THE MICROSCOPE
The microscope is a basic tool of biology that you will use
throughout the course. In this laboratory you will work with a Bausch &
Lomb compound microscope. In order to derive the maximum benefit
from this microscope, you should learn the names and functions of the
various parts.
Parts of the microscope
1. Base: The base supports the other parts.
2. Arm: The C- or L-shaped arm supports the stage and body-tube.
3. Stage: The stage is the horizontal platform which supports the
object, usually a slide, to be examined. The slide may be held in place
by the clips on the stage, or the clips may be removed.

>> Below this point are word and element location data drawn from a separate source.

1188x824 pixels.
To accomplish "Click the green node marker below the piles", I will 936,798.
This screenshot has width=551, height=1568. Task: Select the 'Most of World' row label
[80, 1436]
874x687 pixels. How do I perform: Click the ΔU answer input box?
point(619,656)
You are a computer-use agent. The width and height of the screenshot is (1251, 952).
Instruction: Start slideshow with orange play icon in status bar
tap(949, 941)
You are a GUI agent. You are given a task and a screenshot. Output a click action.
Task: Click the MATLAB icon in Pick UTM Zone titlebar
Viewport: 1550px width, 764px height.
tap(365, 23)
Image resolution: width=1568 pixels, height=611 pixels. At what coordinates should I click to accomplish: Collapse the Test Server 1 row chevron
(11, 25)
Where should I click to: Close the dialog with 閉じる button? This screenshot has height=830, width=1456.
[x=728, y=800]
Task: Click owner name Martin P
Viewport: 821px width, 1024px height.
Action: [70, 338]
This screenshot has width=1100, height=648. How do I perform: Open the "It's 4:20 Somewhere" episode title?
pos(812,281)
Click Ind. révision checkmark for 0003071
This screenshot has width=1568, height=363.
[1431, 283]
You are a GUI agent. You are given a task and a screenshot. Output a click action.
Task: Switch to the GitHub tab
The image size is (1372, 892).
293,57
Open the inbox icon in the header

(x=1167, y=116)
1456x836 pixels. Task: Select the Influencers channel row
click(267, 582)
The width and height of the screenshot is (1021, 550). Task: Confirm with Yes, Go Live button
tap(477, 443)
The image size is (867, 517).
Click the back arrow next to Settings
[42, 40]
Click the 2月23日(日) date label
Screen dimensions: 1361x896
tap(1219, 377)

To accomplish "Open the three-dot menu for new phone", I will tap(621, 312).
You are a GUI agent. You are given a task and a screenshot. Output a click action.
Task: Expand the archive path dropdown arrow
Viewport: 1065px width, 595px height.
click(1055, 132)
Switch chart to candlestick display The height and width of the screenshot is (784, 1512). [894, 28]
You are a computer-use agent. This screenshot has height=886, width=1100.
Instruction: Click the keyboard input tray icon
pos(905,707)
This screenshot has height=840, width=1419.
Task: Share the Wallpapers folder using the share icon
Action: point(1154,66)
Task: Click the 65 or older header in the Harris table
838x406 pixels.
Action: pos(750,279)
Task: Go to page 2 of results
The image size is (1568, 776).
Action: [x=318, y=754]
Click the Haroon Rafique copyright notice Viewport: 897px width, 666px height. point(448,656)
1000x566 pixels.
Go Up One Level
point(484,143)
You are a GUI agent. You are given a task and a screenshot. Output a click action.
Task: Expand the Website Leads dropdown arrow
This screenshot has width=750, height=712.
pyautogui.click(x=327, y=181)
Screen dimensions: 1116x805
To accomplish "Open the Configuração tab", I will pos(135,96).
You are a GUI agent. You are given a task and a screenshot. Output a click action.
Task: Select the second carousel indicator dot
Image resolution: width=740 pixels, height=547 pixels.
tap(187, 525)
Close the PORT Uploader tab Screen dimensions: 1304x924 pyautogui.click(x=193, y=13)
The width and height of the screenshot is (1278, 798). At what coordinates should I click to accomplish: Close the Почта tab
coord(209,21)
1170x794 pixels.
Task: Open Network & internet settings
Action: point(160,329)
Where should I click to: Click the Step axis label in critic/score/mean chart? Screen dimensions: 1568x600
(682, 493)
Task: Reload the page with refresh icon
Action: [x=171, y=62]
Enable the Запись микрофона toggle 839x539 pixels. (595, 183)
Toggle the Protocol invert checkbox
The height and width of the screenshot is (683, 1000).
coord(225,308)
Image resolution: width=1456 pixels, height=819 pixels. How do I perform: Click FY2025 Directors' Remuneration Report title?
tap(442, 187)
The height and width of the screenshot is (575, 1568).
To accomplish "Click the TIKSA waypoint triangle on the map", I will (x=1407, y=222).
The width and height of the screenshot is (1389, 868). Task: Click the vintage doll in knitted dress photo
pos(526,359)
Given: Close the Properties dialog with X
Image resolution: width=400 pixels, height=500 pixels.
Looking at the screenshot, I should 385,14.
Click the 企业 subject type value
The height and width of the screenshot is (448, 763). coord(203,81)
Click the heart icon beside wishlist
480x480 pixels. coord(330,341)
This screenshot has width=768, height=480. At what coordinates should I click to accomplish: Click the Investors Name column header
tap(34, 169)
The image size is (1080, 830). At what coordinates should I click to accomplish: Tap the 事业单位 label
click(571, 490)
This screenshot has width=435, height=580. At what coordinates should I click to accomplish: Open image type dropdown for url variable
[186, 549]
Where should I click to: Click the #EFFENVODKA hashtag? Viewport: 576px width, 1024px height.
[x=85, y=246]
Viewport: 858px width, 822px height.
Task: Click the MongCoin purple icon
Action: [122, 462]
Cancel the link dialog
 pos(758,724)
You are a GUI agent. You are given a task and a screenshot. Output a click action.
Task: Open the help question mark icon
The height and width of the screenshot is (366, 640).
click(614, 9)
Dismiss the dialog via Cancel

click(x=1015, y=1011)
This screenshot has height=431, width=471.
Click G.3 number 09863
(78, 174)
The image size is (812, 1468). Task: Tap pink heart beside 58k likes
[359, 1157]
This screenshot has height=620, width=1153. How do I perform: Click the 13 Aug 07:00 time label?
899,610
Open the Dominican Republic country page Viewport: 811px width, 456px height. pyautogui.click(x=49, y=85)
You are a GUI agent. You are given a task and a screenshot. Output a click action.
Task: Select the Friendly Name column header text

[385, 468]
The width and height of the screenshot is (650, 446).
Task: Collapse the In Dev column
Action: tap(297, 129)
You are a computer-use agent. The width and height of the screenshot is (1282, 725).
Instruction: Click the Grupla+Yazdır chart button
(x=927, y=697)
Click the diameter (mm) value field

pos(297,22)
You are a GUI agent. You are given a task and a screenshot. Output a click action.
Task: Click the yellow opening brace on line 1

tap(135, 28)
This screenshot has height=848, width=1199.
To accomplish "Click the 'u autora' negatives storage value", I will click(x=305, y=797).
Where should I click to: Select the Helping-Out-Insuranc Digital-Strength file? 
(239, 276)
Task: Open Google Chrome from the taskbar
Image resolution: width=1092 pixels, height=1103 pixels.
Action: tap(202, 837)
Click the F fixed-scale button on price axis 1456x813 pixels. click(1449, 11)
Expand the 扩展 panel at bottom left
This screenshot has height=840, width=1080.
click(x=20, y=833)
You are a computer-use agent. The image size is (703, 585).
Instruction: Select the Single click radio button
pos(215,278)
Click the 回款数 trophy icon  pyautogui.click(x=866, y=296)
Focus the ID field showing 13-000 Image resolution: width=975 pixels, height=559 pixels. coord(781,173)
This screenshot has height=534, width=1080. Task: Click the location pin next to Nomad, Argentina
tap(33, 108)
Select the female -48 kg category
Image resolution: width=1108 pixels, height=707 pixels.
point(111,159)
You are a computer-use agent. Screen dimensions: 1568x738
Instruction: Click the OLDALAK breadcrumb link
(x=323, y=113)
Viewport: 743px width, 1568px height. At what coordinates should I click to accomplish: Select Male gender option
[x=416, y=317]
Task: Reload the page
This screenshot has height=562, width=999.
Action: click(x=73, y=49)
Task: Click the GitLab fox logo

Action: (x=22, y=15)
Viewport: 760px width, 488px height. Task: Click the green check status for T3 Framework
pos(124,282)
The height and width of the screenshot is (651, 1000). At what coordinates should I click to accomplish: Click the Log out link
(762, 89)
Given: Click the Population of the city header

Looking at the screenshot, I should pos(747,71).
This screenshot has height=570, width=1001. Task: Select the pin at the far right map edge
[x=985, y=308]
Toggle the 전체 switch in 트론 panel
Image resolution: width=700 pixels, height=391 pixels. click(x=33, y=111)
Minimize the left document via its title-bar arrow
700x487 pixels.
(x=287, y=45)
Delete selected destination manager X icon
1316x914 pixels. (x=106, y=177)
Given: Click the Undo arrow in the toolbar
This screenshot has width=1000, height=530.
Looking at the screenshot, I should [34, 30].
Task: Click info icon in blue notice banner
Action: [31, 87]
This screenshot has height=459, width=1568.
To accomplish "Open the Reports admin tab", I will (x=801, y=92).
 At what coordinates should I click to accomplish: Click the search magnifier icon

4. Body-tube: The body-tube bears the lenses of the microscope - the
eyepiece or ocular lens at the top, and the objective lens just above the
stage.
5. Eyepiece: The eyepiece or ocular lens generally magnifies the
image 10 times. It may contain a pointer that can be moved by rotating
the eyepiece.
6. Nosepiece: The nosepiece bears the objective lenses. To position
an objective lens above a specimen, rotate the nosepiece until the lens
clicks into position.
7. Objective lenses: Most of the microscopes bear three objective
lenses: scanning (3.5x), low power (10x), and high power (43x). The
magnification is marked on the metal lens housing. Note: the higher the
magnification, the larger the objective lens.
In order to calculate the total magnification of an object viewed
through the microscope, multiply the eyepiece magnification times
the objective lens magnification. As an example, if a cell is viewed
through the low power (10x) objective, and the microscope has a
10x eyepiece, the total magnification of the cell is 10 x 10 = 100x.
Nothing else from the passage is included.